All of us feel anxious at times. People worry about things that might happen. We may have a restless night of sleep. Inside is an uncomfortable sense of being threatened or losing control. The anxious person becomes preoccupied with his condition, thereby producing further anxiety. Even when anxiety is mild, it usually includes a threatening sense of the future. Anxiety and depression are often fused together as emotional experiences. People experiencing anxiety are oftentimes tremulous, have a worried look, increased perspiration and muscle tension, particularly in the muscles of the face, neck, and jaw. Also, a person experiencing anxiety often complains of increased body aches and pains, particularly headache and back discomfort. People with an anxiety disorder may also include restlessness, fatigue, problems with concentration, irritability, and insomnia. In addition, these individuals worry about a variety of events, such as health, financial problems, rejection, and performance, and they find it difficult to control. Many people with anxiety feel that they are “out of control." People who worry oftentimes think that worry will prevent them from being surprised, or that worrying prepares them for the worst possible outcome (e.g. what if …).

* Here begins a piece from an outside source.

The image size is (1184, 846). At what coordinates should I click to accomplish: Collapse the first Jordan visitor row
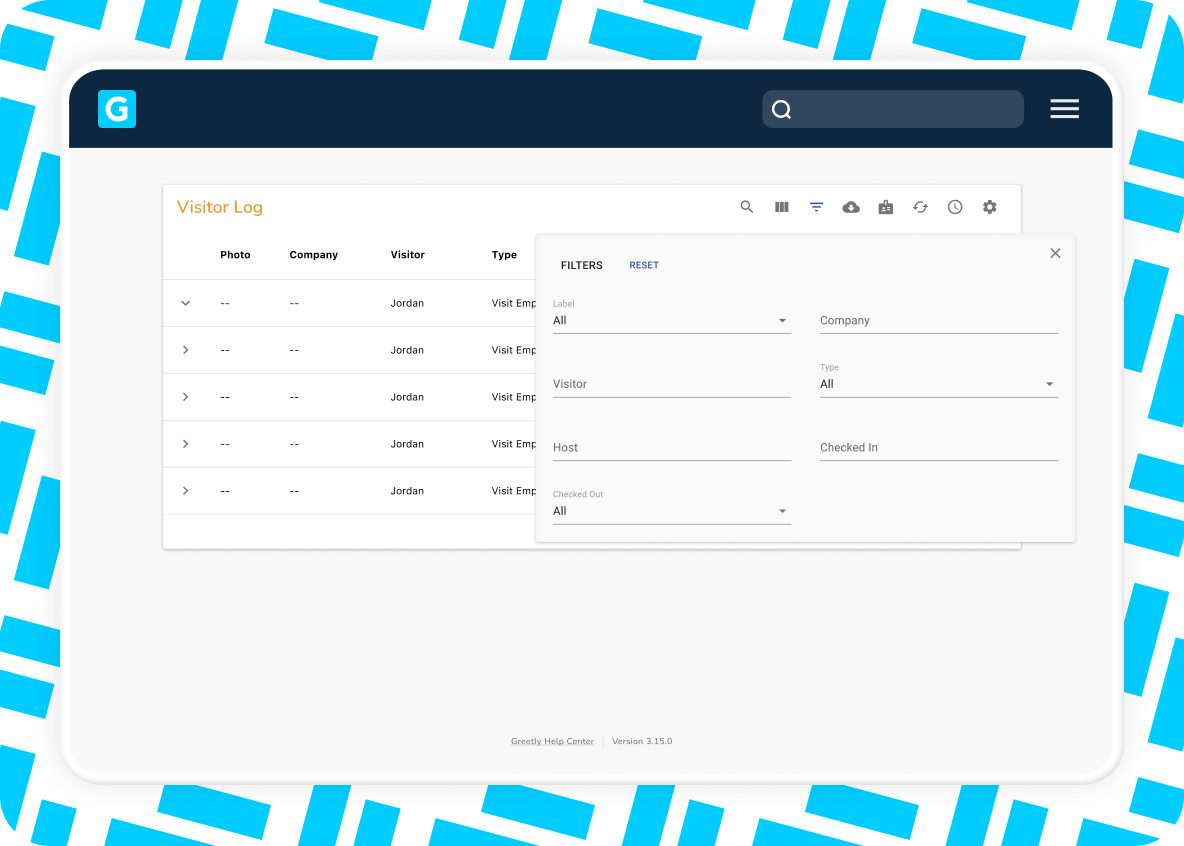(x=185, y=302)

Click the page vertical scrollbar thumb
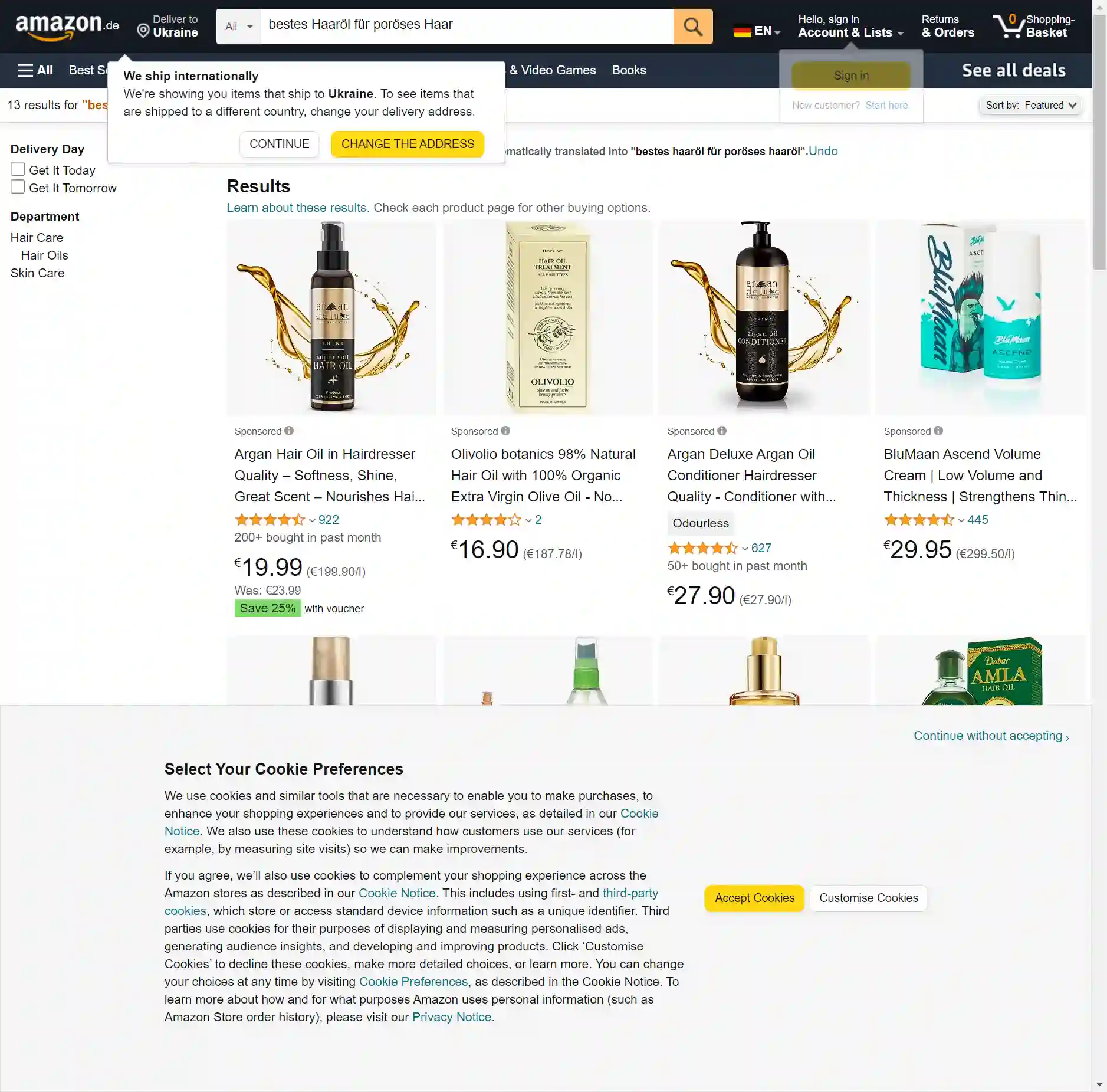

About 15% of the population will suffer from clinical anxiety. Women are twice as likely as men to have this condition. This is a chronic condition. Many people have been "worriers" their entire lives. Noteworthy, is that many people with an anxiety disorder have a variety of other problems, including phobias, depression, irritable bowel syndrome, and relationship problems.
People with an anxiety disorder typically report more recent life stressors (e.g. conflicts with other people, changes in their work, and additional demands placed on them) than those without an anxiety disorder. They may also not be as effective in solving problems in everyday life as they could be, they may have personal conflicts in which they may not be as assertive or effective as they could be.